Bombe e signori della guerra, il voto in Afghanistan visto dalle donne

di Marta Serafini
Roshan Belquis Roshan Belquis
Roshan Belquis

Una è Samia Walid, attivista di Rawa Revolutionary Association of the Women of Afghanistan, associazione di donne che da trent’anni si impegna per i diritti umani e per un Afghanistan laico e democratico. Oggi Rawa gestisce progetti che offrono istruzione, formazione, assistenza medica, sostegno alle vittime di guerra, rifugio alle donne maltrattate, accoglienza ai bambini orfani. La fondatrice, Meena, fu assassinata nel 1987 dagli agenti afghani del Kgb, dieci anni dopo l’invasione sovietica. L’impegno dell’associazione, sia sul piano umanitario che su quello politico, è cominciato sotto l’occupazione sovietica e continua ad oggi, fra mille difficoltà e pericoli. Samia non utilizza il suo vero nome e non si mostra in volto.

L’altra è Roshan Belquis , 47 anni, senatrice della provincia di Farah, una delle più complicate dell’Afghanistan. Nella Meshrano Jirga, la Camera Alta del Parlamento. ha condotto battaglie storiche contro i signori della guerra e contro l’occupazione americana. Combattiva, schietta e indipendente, è riuscita a conquistare l’affetto e la stima del suo popolo per le sue coraggiose denunce e ora ha deciso di ricandidarsi. Entrambe sono donne che lottano per la parità di genere e sono sostenute dal CISDA, il Coordinamento italiano di sostegno alle donne afghane. E in queste ore, mentre sono in corso le votazioni per il Parlamento in Afghanistan, commentano la situazione politica di un Paese in guerra da sempre e che anche nella giornata di oggi non ha visto fermarsi le violenze.

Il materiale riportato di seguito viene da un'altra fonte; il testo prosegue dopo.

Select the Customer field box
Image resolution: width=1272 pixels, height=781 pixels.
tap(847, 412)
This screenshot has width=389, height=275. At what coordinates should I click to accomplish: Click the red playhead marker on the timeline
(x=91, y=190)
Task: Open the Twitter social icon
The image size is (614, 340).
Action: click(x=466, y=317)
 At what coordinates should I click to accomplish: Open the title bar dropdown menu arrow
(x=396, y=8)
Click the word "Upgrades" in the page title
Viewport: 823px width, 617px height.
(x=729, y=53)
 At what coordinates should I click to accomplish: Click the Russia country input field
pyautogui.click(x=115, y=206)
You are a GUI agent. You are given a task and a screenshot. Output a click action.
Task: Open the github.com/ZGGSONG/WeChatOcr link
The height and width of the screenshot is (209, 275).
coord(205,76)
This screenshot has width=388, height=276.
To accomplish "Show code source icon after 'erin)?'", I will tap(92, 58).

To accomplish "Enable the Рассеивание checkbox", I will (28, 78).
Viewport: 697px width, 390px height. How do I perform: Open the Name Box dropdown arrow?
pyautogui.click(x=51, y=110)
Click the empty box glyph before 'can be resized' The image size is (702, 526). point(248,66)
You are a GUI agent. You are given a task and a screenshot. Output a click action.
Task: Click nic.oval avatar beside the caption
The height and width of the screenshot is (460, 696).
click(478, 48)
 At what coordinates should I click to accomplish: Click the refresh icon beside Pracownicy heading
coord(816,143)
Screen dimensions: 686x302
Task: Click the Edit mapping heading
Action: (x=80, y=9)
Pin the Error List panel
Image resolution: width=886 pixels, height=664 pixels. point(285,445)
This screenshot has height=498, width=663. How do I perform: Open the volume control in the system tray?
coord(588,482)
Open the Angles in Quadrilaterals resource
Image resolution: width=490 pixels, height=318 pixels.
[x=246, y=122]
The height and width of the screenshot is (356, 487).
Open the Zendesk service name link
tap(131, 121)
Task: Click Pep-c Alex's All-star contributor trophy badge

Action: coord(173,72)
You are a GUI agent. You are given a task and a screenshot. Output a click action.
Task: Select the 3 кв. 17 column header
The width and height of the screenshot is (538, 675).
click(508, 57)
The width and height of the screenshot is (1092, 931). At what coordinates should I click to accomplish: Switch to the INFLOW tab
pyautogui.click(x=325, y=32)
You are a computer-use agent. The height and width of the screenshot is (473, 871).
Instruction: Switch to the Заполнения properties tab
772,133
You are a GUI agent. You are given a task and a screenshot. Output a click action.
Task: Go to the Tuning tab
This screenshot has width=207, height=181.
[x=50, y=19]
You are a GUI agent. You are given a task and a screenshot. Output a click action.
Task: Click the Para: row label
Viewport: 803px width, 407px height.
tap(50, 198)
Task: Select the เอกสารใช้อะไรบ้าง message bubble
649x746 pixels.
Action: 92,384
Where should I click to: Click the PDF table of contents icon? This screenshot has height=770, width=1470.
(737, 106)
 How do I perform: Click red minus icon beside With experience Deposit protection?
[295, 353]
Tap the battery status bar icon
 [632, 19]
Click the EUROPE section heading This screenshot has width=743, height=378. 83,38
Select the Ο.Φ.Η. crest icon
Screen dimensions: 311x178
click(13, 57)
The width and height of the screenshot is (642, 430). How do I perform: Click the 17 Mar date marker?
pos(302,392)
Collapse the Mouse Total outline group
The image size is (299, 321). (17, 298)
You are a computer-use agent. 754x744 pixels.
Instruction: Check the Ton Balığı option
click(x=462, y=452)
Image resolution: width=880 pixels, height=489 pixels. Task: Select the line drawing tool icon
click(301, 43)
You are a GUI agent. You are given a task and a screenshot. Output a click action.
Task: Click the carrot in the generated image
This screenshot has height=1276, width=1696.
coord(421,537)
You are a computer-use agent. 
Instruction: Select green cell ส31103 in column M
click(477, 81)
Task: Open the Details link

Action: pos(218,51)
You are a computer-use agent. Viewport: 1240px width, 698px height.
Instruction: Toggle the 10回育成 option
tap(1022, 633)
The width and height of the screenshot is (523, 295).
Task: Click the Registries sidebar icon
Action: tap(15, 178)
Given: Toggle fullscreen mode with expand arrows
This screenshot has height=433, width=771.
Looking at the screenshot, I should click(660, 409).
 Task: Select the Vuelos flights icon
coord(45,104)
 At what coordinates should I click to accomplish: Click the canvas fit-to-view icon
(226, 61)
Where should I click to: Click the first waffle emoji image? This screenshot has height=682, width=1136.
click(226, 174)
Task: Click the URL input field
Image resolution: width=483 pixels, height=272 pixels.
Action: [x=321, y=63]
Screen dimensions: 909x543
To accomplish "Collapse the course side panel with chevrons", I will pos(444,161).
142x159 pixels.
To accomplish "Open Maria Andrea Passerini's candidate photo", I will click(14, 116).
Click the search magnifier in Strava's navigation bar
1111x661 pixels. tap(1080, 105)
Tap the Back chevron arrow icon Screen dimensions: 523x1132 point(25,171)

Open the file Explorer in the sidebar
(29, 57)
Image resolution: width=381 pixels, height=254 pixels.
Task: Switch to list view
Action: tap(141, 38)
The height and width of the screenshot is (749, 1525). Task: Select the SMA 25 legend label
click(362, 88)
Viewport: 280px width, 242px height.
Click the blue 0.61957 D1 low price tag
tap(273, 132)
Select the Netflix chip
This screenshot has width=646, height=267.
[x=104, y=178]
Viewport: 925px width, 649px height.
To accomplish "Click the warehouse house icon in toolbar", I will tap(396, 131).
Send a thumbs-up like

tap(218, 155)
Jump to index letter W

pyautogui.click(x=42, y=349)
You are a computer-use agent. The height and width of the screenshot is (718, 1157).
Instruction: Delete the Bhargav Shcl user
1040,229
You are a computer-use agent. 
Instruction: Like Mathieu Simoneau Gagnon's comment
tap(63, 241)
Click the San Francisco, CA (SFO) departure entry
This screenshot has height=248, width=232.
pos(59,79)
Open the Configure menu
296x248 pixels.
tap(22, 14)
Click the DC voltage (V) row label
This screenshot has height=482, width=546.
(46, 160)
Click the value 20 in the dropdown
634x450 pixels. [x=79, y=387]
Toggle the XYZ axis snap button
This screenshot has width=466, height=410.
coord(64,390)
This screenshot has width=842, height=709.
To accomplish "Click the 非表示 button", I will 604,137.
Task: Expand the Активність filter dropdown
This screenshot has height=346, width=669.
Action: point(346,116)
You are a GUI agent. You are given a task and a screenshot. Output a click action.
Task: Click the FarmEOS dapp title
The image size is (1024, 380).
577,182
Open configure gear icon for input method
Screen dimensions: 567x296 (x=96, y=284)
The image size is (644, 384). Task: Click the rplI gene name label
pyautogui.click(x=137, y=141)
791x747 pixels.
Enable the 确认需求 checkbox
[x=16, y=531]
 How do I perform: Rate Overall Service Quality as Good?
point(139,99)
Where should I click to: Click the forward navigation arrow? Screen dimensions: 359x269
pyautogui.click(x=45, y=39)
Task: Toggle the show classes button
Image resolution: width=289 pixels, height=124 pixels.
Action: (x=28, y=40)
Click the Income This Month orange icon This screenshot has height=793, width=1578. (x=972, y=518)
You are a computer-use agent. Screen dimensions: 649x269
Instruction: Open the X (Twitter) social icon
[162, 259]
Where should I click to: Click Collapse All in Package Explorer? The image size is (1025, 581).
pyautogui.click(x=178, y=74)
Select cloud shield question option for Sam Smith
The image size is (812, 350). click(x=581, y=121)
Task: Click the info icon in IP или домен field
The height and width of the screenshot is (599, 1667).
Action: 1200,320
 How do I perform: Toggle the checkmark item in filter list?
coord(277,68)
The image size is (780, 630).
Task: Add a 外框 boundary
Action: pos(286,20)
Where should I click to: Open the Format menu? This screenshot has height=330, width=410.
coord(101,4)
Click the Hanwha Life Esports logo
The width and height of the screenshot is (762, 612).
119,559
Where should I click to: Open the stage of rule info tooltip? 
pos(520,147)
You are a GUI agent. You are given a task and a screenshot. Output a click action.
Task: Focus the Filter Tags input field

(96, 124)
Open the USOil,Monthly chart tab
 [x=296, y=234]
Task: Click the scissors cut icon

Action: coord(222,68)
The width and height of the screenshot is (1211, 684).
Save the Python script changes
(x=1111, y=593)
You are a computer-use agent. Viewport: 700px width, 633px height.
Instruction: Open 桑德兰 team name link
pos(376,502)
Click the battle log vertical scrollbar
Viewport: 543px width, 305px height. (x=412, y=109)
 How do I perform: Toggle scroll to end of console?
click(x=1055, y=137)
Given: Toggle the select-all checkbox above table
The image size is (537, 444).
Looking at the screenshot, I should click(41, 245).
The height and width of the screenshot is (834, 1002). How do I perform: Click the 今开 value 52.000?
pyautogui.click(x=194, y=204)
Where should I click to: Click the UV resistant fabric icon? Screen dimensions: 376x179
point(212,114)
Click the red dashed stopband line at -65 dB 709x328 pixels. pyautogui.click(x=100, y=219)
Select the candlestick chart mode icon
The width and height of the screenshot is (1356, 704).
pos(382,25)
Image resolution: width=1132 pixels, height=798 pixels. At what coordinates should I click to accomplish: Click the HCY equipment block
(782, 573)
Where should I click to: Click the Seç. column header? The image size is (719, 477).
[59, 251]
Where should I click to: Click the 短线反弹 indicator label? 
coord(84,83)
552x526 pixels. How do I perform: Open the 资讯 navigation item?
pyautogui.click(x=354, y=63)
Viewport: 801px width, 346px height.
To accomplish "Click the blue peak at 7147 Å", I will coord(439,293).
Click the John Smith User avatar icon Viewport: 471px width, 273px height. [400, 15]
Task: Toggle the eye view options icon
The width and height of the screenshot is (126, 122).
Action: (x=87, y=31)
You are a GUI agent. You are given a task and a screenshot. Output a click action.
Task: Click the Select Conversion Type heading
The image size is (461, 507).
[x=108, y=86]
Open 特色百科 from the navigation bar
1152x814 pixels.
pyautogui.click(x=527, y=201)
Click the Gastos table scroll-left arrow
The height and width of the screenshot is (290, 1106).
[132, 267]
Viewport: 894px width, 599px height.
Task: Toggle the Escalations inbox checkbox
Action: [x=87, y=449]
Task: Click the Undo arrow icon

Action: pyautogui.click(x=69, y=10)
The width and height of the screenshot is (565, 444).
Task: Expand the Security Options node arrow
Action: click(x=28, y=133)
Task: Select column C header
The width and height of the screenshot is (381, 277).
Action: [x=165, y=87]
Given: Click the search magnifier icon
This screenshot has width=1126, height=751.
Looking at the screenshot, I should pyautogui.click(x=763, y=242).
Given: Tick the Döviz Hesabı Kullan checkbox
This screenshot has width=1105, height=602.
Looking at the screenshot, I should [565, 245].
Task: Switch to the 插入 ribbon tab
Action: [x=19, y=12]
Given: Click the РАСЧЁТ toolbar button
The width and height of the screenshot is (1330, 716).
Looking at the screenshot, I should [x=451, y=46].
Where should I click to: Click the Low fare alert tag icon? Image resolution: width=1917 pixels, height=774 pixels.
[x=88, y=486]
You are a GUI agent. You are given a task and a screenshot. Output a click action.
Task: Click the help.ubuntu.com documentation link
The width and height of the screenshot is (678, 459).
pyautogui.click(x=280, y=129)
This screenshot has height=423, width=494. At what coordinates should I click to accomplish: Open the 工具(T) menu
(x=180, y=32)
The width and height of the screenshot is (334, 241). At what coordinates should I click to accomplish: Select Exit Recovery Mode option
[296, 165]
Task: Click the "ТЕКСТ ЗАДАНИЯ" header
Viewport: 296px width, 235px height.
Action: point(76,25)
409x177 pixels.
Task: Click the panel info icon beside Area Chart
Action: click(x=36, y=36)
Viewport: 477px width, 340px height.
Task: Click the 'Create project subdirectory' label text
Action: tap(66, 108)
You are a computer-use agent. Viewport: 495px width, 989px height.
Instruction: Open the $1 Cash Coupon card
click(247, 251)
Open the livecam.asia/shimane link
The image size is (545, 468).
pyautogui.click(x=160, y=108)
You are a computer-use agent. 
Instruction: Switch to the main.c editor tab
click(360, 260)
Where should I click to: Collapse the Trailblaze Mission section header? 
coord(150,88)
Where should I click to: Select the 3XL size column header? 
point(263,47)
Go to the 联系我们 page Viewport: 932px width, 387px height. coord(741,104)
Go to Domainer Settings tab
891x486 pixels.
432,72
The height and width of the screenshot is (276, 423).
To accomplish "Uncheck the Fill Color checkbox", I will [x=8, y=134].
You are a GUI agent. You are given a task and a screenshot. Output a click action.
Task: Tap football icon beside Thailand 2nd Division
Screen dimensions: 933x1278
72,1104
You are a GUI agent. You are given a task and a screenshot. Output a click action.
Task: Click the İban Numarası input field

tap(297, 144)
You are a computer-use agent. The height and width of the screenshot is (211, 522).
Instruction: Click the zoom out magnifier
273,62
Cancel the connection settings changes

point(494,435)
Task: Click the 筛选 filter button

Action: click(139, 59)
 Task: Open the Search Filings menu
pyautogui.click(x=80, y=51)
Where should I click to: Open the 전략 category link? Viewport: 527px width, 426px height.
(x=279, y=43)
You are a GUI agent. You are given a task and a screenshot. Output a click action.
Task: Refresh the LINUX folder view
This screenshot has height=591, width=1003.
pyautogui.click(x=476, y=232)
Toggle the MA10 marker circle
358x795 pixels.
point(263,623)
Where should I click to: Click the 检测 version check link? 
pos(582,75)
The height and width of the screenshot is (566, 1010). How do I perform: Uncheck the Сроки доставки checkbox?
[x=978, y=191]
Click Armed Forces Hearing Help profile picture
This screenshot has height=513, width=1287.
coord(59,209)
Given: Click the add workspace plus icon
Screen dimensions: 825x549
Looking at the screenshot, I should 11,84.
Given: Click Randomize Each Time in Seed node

Solo nella giornata di sabato sono morte almeno 50 persone e 123 sono rimaste ferite. Ha senso indire le elezioni in uno Stato al collasso?

Samia: «Per me non si può parlare di libero voto in un Paese che è militarmente occupato. Ma non sono solo le potenze straniere il problema. L’Afghanistan è in mano ai signori della guerra, alla mafia e ai gruppi terroristici. Sono loro a decidere per tutti».

Belquis: «Non mi aspetto molto da questo parlamento ma ho deciso di candidarmi dopo che molte persone del mio distretto me lo hanno chiesto. Vogliono vedere qualcuno che si occupi davvero dei loro interessi. Per il resto la democrazia in Afghanistan è solo un’etichetta, tuttavia credo valga la pena di utilizzare le istituzioni che abbiamo a disposizione per cambiare il sistema dall’interno»

Fare politica può servire a migliorare la condizione delle donne afghane?

Samia: «Anche se non tutte le candidate sono uguali, le donne stesse che vogliono entrare in Parlamento devono sottomettersi al controllo dei signori della guerra. Fosse anche solo per ricevere i soldi per fare campagna. Ed è a causa di questi legami che mai le vedremo impegnarsi davvero contro temi che danno fastidio, come gli abusi sessuali o lo molestie».

Belquis: «Finché l’Afghanistan resterà un paese militarmente occupato e sotto il controllo dei fondamentalisti, l’emancipazione delle donne sarà impossibile. Negli ultimi 17 anni la condizione delle donne è peggiorata. E anche se alcune donne vengono mostrate come simbolo positivo di emancipazione, la maggioranza di noi vive esattamente come nel 2001».

Un presidente donna – nella primavera dell’anno prossimo ci saranno le elezioni presidenziali – potrebbe giovare a un cambio di passo sulle questioni di genere?

Samia: «Credo che prima di tutto bisognerebbe puntare alla rifondazione di un Afghanistan libero dall’occupazione militare. Dobbiamo ripartire da qui. Altrimenti la questione femminile diventa solo un ennesimo strumento di propaganda»

Belquis: «Non c’è alcun differenza tra un presidente uomo e uno donna se non riesce ad essere indipendente dal sostegno e dalle forze straniere. All’inizio del 20esimo secolo l’Afghanistan ha avuto una guida nobile e laica, re Amanullah Khan. Era un uomo ma ha giocato un ruolo fondamentale nell’emancipazione delle donne».